Victor Lafay used a late attack to end a 15-year wait for the Cofidis team to celebrate a Tour de France stage victory as Adam Yates retained the yellow jersey in San Sebastian.
Having watched pre-stage favourite Wout Van Aert use up energy shutting down late attacks from Tom Pidcock and Mattias Skjelmose on the run into town, Lafay waited for the flamme rouge to launch his own move, and then held off the chasing pack at the line as Van Aert slammed his handlebars in frustration.
Adam Yates was in a lead group reduced to just 24 riders at the end of the longest stage of this year’s Tour, retaining yellow as his team-mate Tadej Pogacar used bonus seconds to move up to second, level on time with Simon Yates six seconds back.
Pogacar had come across the line third on the stage, just ahead of Pidcock and Pello Bilbao.
For Cofidis, it is a first stage win since Sylvain Chavanel triumphed in Montlucon in 2008.
“In the last metres, I looked down at my computer, I saw 500 metres (to go), 400 metres,” said 27-year-old Frenchman Lafay, who added to his Giro d’Italia stage win from 2021. “I said to myself I will inevitably be caught at 50 metres. It’s sick.”
The UAE Team Emirates squad of Adam Yates and Pogacar did a huge amount of work almost all day to control a three-man breakaway, with the peloton needing to negotiate some changeable weather that made stretches of this 209-kilometre route through the rolling terrain of the Basque Country treacherous.
Other teams, not least the Jumbo-Visma squad of Vingegaard and Van Aert, tried to come to the fore at the foot of the Jaizkibel but it was UAE’s Rafal Majka who put in a huge turn to split the peloton to pieces as they navigated the narrow path left by fans towards the summit.
Pogacar burst forward to take the bonus seconds ahead of Vingegaard and Simon Yates at the top of the climb and briefly looked like he might try to attack on the descent with defending champion and chief rival Jonas Vingegaard on his wheel, but soon sat up with Vingegaard unwilling to help.
Adam Yates will now look to hold on to yellow until at least the Pyrenees, with two flat days coming up next and attention turning to the sprinters – not least Mark Cavendish as he seeks a record 35th career Tour stage win.

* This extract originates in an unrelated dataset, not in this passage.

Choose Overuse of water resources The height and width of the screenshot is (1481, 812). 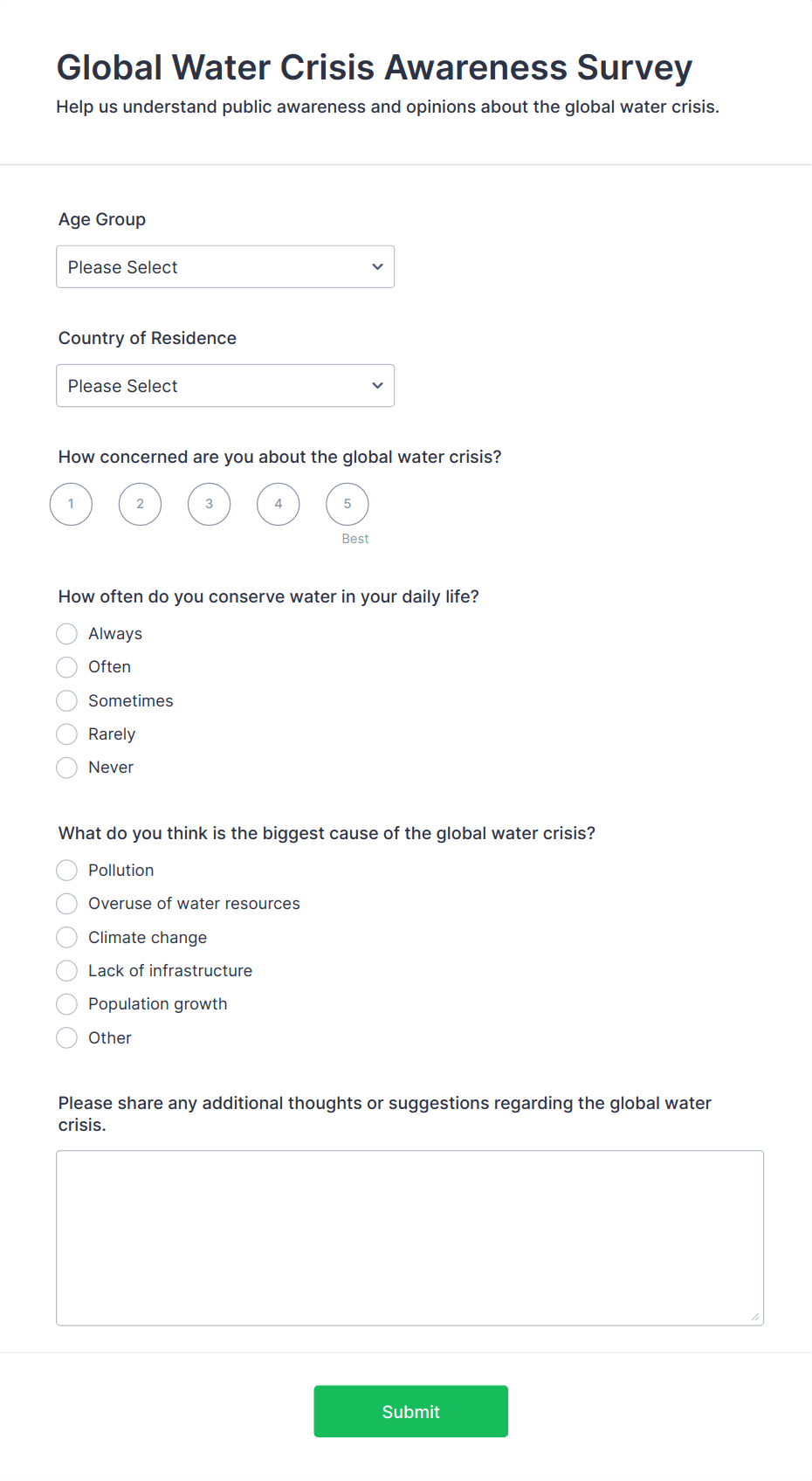tap(67, 904)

“It was a really hectic day, a lot of stress in the bunch,” 30-year-old Yates said. “Wet roads, roundabouts, road furniture, but we made it through with a little bit of bad luck as Matteo (Trentin) crashed on a corner.
“But for us it was a good race, we controlled it all day. Nobody wanted to help us. Then in the final we tried to set it up for Tadej to get the bonus seconds so we did a good job…

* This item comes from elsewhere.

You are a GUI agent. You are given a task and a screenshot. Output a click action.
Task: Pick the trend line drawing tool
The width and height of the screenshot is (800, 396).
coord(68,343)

“If Tadej had won the bonuses and the stage he could have (taken yellow) but we kept it as a team so it’s job done.
“For sure we will have to control some more days. It looks easier on the paper but the Tour de France every day is super hard, super technical, so it’s not easy to just roll to the finish and keep yellow. We’ll keep on our toes and see what happens.”